═════ Data section

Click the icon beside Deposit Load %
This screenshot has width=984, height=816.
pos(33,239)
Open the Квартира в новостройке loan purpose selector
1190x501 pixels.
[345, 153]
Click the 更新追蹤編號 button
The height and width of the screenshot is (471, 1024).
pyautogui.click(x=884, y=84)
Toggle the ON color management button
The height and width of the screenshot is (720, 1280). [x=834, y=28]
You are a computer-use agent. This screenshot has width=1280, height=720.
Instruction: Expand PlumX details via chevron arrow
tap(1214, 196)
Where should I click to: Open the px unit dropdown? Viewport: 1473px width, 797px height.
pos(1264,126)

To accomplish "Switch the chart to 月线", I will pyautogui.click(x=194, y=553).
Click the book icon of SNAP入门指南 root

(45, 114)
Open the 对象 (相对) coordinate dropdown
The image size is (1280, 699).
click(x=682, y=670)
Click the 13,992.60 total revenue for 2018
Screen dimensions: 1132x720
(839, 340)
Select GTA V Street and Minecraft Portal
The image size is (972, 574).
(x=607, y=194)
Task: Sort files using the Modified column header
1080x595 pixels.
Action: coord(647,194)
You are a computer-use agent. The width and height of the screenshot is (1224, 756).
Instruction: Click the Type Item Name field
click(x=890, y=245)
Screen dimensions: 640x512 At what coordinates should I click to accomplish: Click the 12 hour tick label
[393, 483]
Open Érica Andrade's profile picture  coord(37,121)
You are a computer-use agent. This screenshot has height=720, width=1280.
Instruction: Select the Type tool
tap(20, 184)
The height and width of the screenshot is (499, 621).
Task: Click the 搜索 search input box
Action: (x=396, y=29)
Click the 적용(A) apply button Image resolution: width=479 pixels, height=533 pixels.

══════════

**What you need to do:** From the line holding "Open the 对象 (相对) coordinate dropdown" through the final line of the data above, copy every line exactly as written. Include nothing else.

**Problem solution:**
Open the 对象 (相对) coordinate dropdown
The image size is (1280, 699).
click(x=682, y=670)
Click the 13,992.60 total revenue for 2018
Screen dimensions: 1132x720
(839, 340)
Select GTA V Street and Minecraft Portal
The image size is (972, 574).
(x=607, y=194)
Task: Sort files using the Modified column header
1080x595 pixels.
Action: coord(647,194)
You are a computer-use agent. The width and height of the screenshot is (1224, 756).
Instruction: Click the Type Item Name field
click(x=890, y=245)
Screen dimensions: 640x512 At what coordinates should I click to accomplish: Click the 12 hour tick label
[393, 483]
Open Érica Andrade's profile picture  coord(37,121)
You are a computer-use agent. This screenshot has height=720, width=1280.
Instruction: Select the Type tool
tap(20, 184)
The height and width of the screenshot is (499, 621).
Task: Click the 搜索 search input box
Action: (x=396, y=29)
Click the 적용(A) apply button Image resolution: width=479 pixels, height=533 pixels.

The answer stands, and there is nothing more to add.